The whole child approach
The primary goal of a Montessori program is to help each child reach their full potential in all areas of life. Activities promote the development of social skills, emotional growth and physical coordination as well as cognitive preparation for future intellectual academic endeavors. The holistic curriculum, under the direction of a specifically prepared teacher, allows the child to experience the joy of learning, the time to enjoy the process and ensures the development of self esteem. It provides the experiences from which children create their knowledge.
The Prepared environment
In order for self directed learning to take place, the whole learning environment – classroom, materials and social setting / atmosphere – must be supportive of the child. The teacher provides the necessary resources, including opportunities for children to function in a safe and positive environment. Together, the teacher and child form a relationship based on trust and respect that fosters self-confidence and a willingness to try new things.
The Montessori materials
Dr. Montessori’s observations of the kinds of things which children enjoy and go back to repeatedly, led her to design a number of multi-sensory, sequential and self correcting materials to facilitate learning.
Originally called a “directress”, the Montessori teacher functions as a designer of the environment, resource person, role model, demonstrator, record-keeper and meticulous observer of each child’s behavior and growth. The teacher facilitates learning. Extensive training is required for a full Montessori credential, including a minimum of college degree and a year’s student teaching under supervision – is specialized for the age group with which a teacher will work, i.e. infant and toddler, pre-primary or elementary level.
Montessori vs Conventional School
This video was created by a Montessori parent. He talks about what makes Montessori unique and how it differs from traditional education.

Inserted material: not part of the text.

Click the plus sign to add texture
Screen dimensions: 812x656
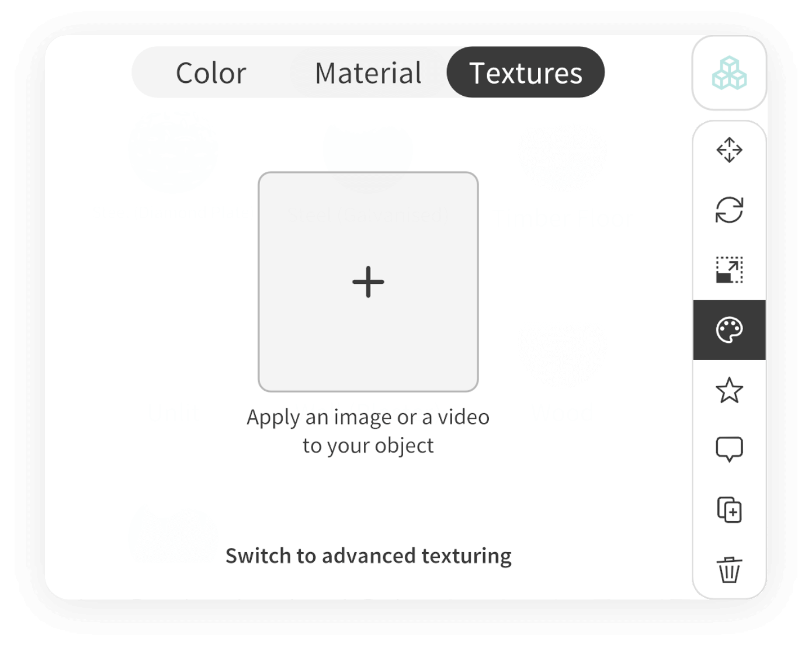click(x=368, y=282)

Watch this video from Excellent Montessori on YouTube:
. . . from an interview with Sal Khan, founder and CEO of Khan Academy, about the importance of STEM education and his move from online education to brick-and-mortar schools.

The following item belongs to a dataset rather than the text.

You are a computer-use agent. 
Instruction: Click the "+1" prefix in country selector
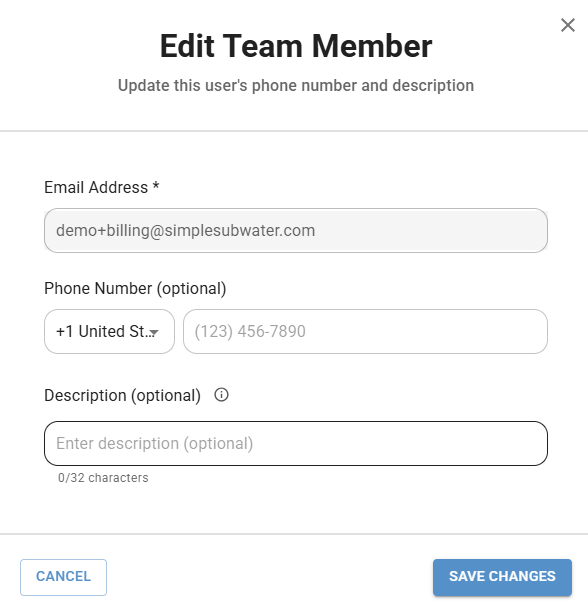point(65,332)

Is it a kind of Montessori-esque program?
“You could almost imagine this is a bit of a Montessori 2.0. I mean, the whole principle of Montessori is students learn by exploration, play, they learn at their own time and pace, they have mixed age. And mixed age allows older students to mentor and younger students to get that mentorship and what we’re doing is exactly that. But Montessori has historically struggled as you go into the more advanced subjects, as you get to your algebra and your physics and your chemistry, and that’s where tools like Khan Academy come into play, because now students can still learn at their own time and pace, and they can still explore, and they can pull the information they need to solve real world problems. So we are inspired by Montessori and I would like to think that Maria Montessori would be pretty excited if she saw what was going on.”